Ce qui frappe d'abord lorsqu'on entre dans sa propriété, c'est la taille des bâtiments, inhabituelle dans cet environnement rural et incongrue pour des usagers laïques : il ne s'agit ni d'une église, ni d'un monastère, ni d'une commanderie comme celle d'Irissarry par exemple, destinée à l'entraînement des moines-soldats protecteurs des croisés du Moyen Age, les Templiers ou Chevaliers de Malte, mais d'une "abbaye laïque". Celle-ci se trouvait probablement sur l'un des multiples chemins en direction de Saint Jacques de Compostelle puisqu'y persiste toujours la grande consoude, dite aussi oreille d'âne, plante familière des zones humides, très utilisée par les pélerins pour ses capacités à accélérer la consolidation des fractures grâce à sa teneur en allantoïne et à soigner les plaies chroniques avec du pus. Bouët est le dernier nom porté par la maison, qui correspondait à celui du chemin la reliant au centre du village actuel, de construction récente : “chemin dit de Bouet“, sur l'avant-dernier cadastre.

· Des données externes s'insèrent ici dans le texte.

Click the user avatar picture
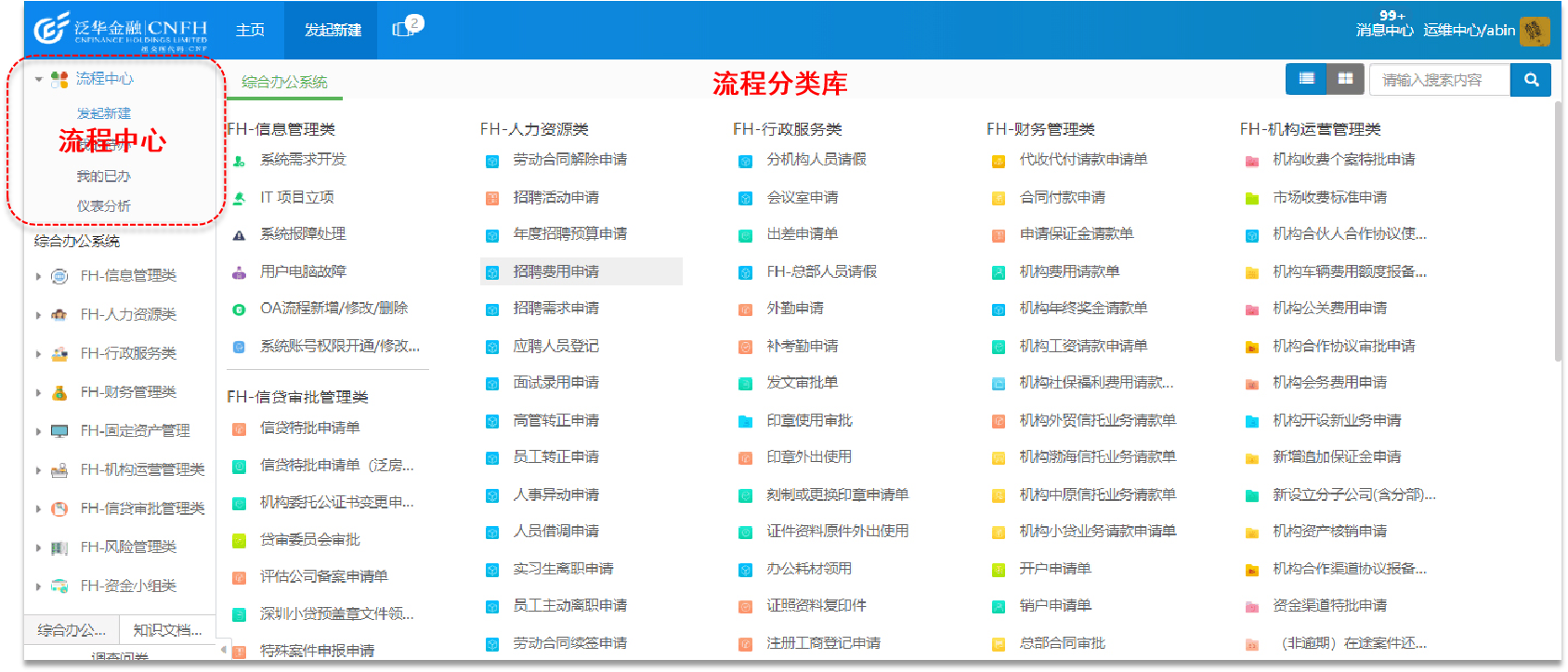This screenshot has height=672, width=1568. tap(1534, 32)
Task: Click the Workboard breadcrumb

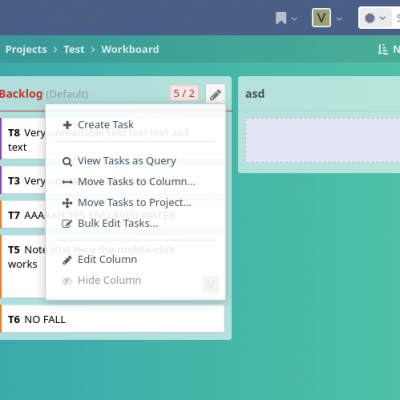Action: 130,49
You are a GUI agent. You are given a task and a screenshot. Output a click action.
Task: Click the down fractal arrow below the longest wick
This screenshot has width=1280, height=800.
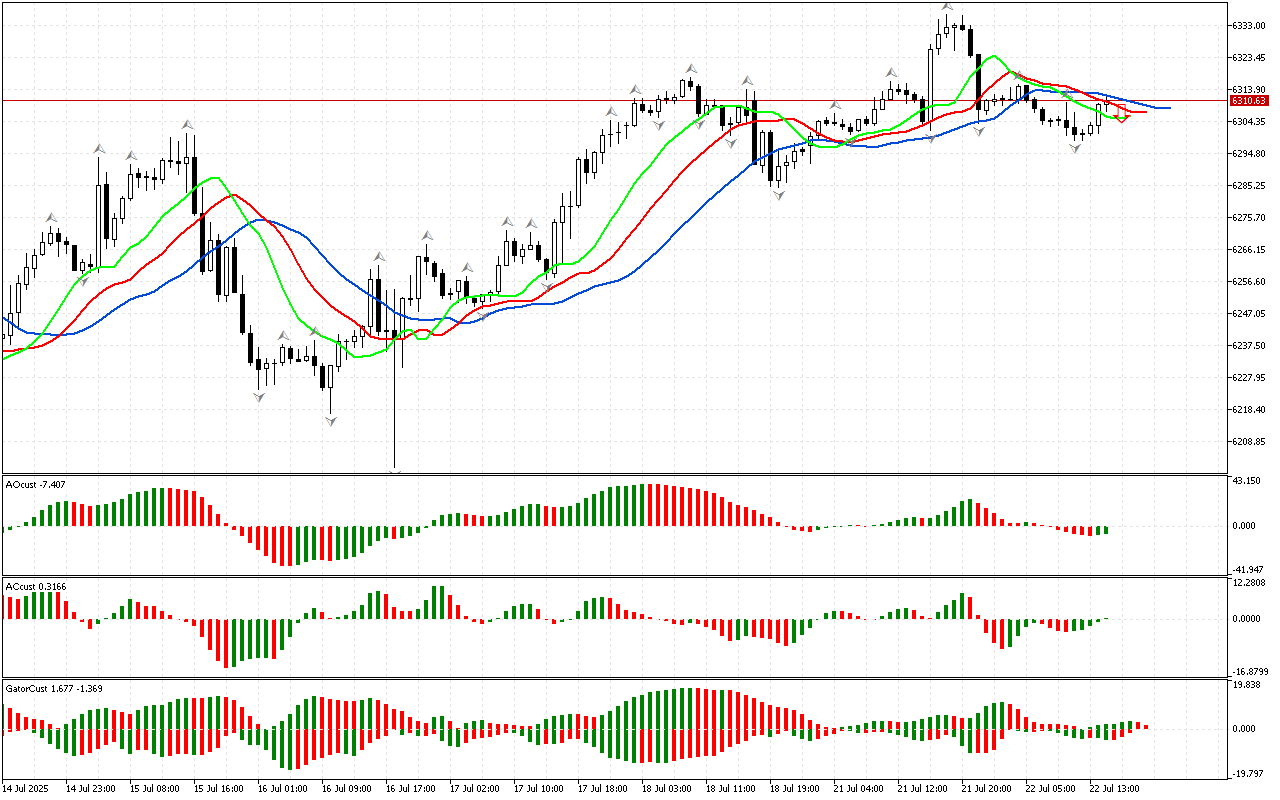[396, 470]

Celui-ci fait maintenant partie de la route de Saint Armou "de Lasclaveries à Saint Armou".

Ceux qui ont érigé cette maison étaient "riches", mais quelle était l'origine de leur aisance et la destination de ces bâtisses ? Le professeur étale devant nous des copies de cartes, en remontant à celle édifiée par Cassini, où l'appellation "las Claberies" figure en deux mots et en deux lieux voisins, ainsi que la paroisse "Claberie", et tente de nous faire deviner leur signification. Il y a l'idée de clé : dans l'ancien temps, dans les communautés familiales agricoles (“abbayes laïques des champs“), le maître était chargé des relations extérieures, et la maîtresse était la gardienne des clés au sein du domaine collectif. Du Moyen Age jusqu'au XIIIe siècle, les paysans français ont cherché à lutter contre le pouvoir seigneurial en se regroupant en communautés qui pouvaient réunir jusqu'à 100 personnes autour d'un seul foyer, feu unique alimenté toute la journée en bois pour chauffer la marmite, mais aussi foyer fiscal imposé comme "une seule famille". Pierre Bricage nous montre l'une des grandes cheminées qui s'élèvent à l'extrémité de sa maison qui semble toute en longueur (en fait, elle est maintenant carrée, avec deux ailes en avancée, comme les anciens châteaux béarnais, cette architecture correspondant à une étape de reconstruction peu avant la Révolution). A l'origine, aucun cloisonnement ne scindait le vaste volume qui regroupait les paysans pour les repas et les réunions, ceux-ci se dispersant probablement dans des cabanes aux alentours pour dormir. (Ce volume correspond actuellement à la moitié du rez-de-chaussée. La maison était initialement sans étage et sans ailes. Les différentes époques de construction, dé-construction, re-construction, sont lisibles dans les matériaux constitutifs des murs, des plafonds et des charpentes.) Pour connaître tous les détails de cette organisation singulière, il nous invite à nous reporter à son site Internet où figurent les bulletins de l'association Alba. Le premier, intitulé "Au même pot, au même feu", montre jusqu'où peut mener la recherche étymologique d'un nom gascon "clabèr, claberie" (“gardienne des clés“, trésorière de la communauté, héritière des clés) avec une plongée dans l'histoire ancienne de notre région. Le “matronyme“ Claverie est un nom typiquement béarnais, et en Béarn les filles héritaient au même titre que les garçons.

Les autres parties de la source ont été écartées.